Im Kampf gegen das Coronavirus gilt in Deutschland seit dem heutigen Samstag eine Testpflicht für alle Urlauber, die aus Ländern mit vielen Infizierten zurückkommen. Wer kein negatives Testergebnis von kurz vor der Abreise dabei hat, muss sich nach der Ankunft in Deutschland testen lassen.

Die gilt künftig auf für Rückkehrer aus einigen Regionen Rumäniens und Bulgariens. Das Auswärtige Amt hat wegen hoher Infektionszahlen Reisewarnungen für mehrere Gebiete erlassen, darunter für die bulgarische Stadt Varna. Das Robert-Koch-Institut führt die Regionen inzwischen auch als Risikogebiete.

Beifall und Kritik

Ein Corona-Gratistext ist bis zu drei Tage nach der Einreise kostenlos möglich, wie eine Verordnung des deutschen Gesundheitsministers Jens Spahn (CDU) festlegt. Die Tests sollen direkt an Flughäfen zu machen sein oder später in anderen Testzentren und Praxen. Freiwillig können sich schon seit vergangenem Samstag alle Urlauber kostenlos testen lassen.

Der Ärzteverband Marburger Bund begrüßte die neue Pflicht. An ersten Ergebnissen sei zu sehen, dass bei Rückkehrern aus Risikogebieten die Rate positiver Tests höher sei als bei den Tests im Inland, sagte die Vorsitzende Susanne Johna der Deutschen Presse-Agentur. "Die Testpflicht könnte dies sogar noch deutlicher zutage fördern - denn es liegt nahe, dass Menschen mit einer Tendenz zu Risikoverhalten im Urlaub auch eher an freiwilligen Teststationen vorbeigehen." Für Rückkehrer aus Risikogebieten könnte es sinnvoll sein, auch bei einem ersten negativen Test eine kurze Quarantäne von einigen Tagen und dann einen zweiten Test anzuschließen. Tests seien Momentaufnahmen und deckten die vorangegangenen drei bis fünf Tage nicht ab.

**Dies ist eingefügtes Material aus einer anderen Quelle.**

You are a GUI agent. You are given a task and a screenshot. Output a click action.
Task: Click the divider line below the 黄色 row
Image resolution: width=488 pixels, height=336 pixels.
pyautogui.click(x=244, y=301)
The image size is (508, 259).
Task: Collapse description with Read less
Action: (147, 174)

Kritik kommt dagegen vom Vorsitzenden des Deutschen Hausärzteverbandes, Ulrich Weigeldt. Die Risikogebiete seien "viel zu pauschal" eingeteilt worden und viele Hausärzte seien nicht für einen riesigen "Ansturm von Testwilligen" ausgestattet, sagte Weigeldt der "Welt" (Samstag). Zudem sei es "absurd", dass Rückkehrer dem Arzt glaubhaft machen müssten, tatsächlich im Ausland gewesen zu sein - etwa durch einen Boarding-Pass oder eine Hotelrechnung. Die Hausärzte seien keine "Außenstelle des Bundesgesundheitsministeriums".

Aus der CDU gibt es Kritik daran, dass die Pflichttests für die Reisenden, die sich in Risikogebieten aufhielten, kostenlos sind.  "Wer einen Test benötigt, sollte auch für ihn bezahlen", monierte der designierte Hamburger CDU-Landeschef Christoph Ploß dem Nachrichtenmagazin "Der Spiegel".

1000 Neuinfektionen in Deutschland

In Deutschland selbst haben sich erneut deutlich mehr als 1000 Menschen am Tag neu mit dem Coronavirus infiziert. Das Robert-Koch-Institut meldete am Samstag  1122 neue Fälle, womit es nunmehr insgesamt 215.336 sind. Die Zahl der Todesfälle in Verbindung mit dem Virus erhöhte sich um zwölf auf 9195.